Infection Report

Did another spyware cleanup today. User reported that a spyware cleanup tool appeared immediately after running Windows Update. Guess: the update process changes some Internet Explorer settings back to defaults (known), and at that point, a third-party toolbar sitting in the “c:\winnt\downloaded program files” was able to run a delayed install.

Moral of the story: Empty the downloaded program files before running Windows Update. Easy method: use Drive Cleanup, from My Computer, Control Panel, right-click on the drive, choose Properties, Tools (tab), and Drive Cleanup. Or just navigate to the folder and wipe out the contents manually.

If All Software was this Good

I’ve been looking, as always in recent months, at a lot of computers that don’t run right. Most have massive infections that include from a few dozen to several thousand spyware and adware bits and chunks, including files, autorun shortcuts, folders, processes, and registry entries.

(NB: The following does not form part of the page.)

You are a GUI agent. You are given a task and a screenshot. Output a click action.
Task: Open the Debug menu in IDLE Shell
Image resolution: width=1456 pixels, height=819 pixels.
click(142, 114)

Two computers were a little different last week. The first was for a client I visit regularly, and there was already autorun-blocking software in place. Two new items had gotten past the blocks. One was routine, and then there was yet another “I’m not spyware, no, really!” toolbar. Nothing strange there; although the program was designed not to be removable by Spybot or AdAware. What’s new is that the program has a functional add/remove entry, which really did delete the program, although it did pause for a marketing pitch to keep the product, and then took me to a marketing web page afterwards in the hopes of adding some other product to the system. Good marketing.

The second computer had a massive infection, and multiple passes with multiple cleanup tools were needed just to reduce the boot time from seven minutes. The usual tools, plus some surgical intervention in the registry, took care of most of the usual suspects. There was still clearly an infection, and a leftover message at shutdown, telling me that a program was not responding.

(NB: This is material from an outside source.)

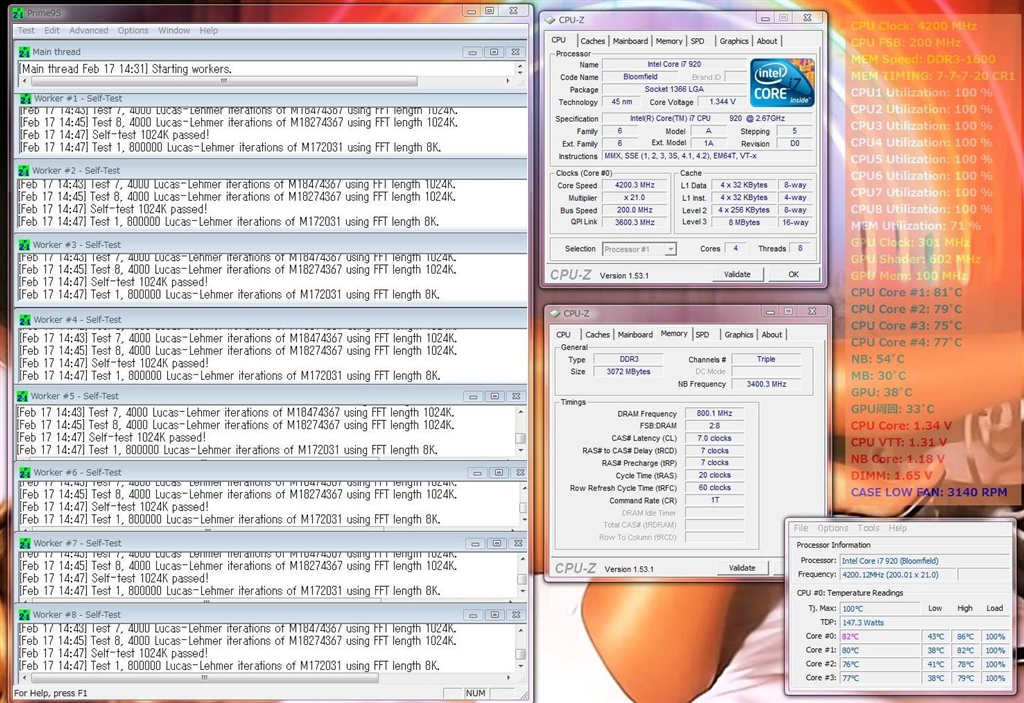Open the Mainboard tab in upper CPU-Z
Image resolution: width=1024 pixels, height=703 pixels.
click(x=630, y=41)
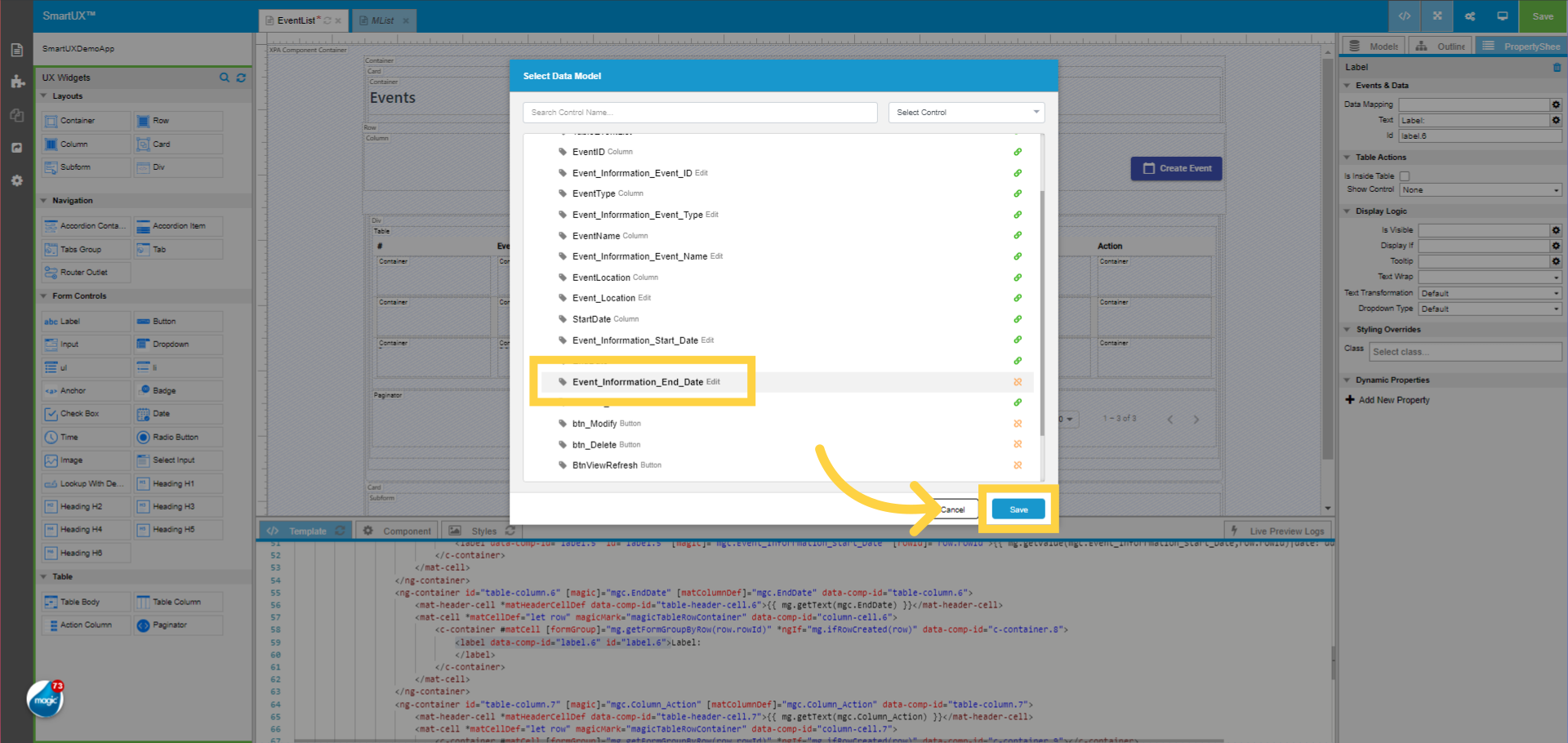
Task: Click the delete icon next to Label header
Action: pos(1557,68)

Looking a little closer, and examining the running services, I found the name of the process that matched the shutdown error. And I was able to end it, no problem, no error. Went back into the process list. It’s back! Did some Google searches, and found that the program included two processes. OK, ended the other one first. It came back, too, instantly. Hmmm. This program just
can’t be crashed. This is like the Klez virus of a few years back; it had two programs running that each repaired the other, and each repaired the autostart entries of both, on the fly, withing having to wait for a reboot. All our software should be so stable.

These programs, and more that aren’t as smoothly done, are competing with commerical software for system resources and CPU time. Consider looking at programs like a spyware producer, and ask: Can the program self-repair its settings? Does it include uninstall marketing? Can it survive an automated removal program? All software should be this good. Or evil. Sometimes I get those two mixed up.

Now you see it… Reboot, you don’t.

Yes, indeed. Very clever, these spyware authors. Working on a cleanup, found a spyware component, turned out to be part of Aurora, that the usual cleanup tools could find, but only could remove on restart. Restarted, and amazingly, it’s gone. Only not; it has a new name. Seems this one randomly renames itself on shutdown, so the only way to delete that file is to cut power, restart in safe mode, and delete it. Got Aurora? (It pops up ad messages with ‘Aurora’ on the task bar.) Don’t do it–there are also some other self-repair features involved in Aurora, and it’s not enough just to get that file. Do a Google search for ABIremover.zip and the instructions that go with it.

On the same system, found viruses galore, mostly trojans. And Bube, and Home Search Assistant, and a few other self-healing malware delights. Truly a combo platter. Took multiple passes to turn the doorstop into a computer again.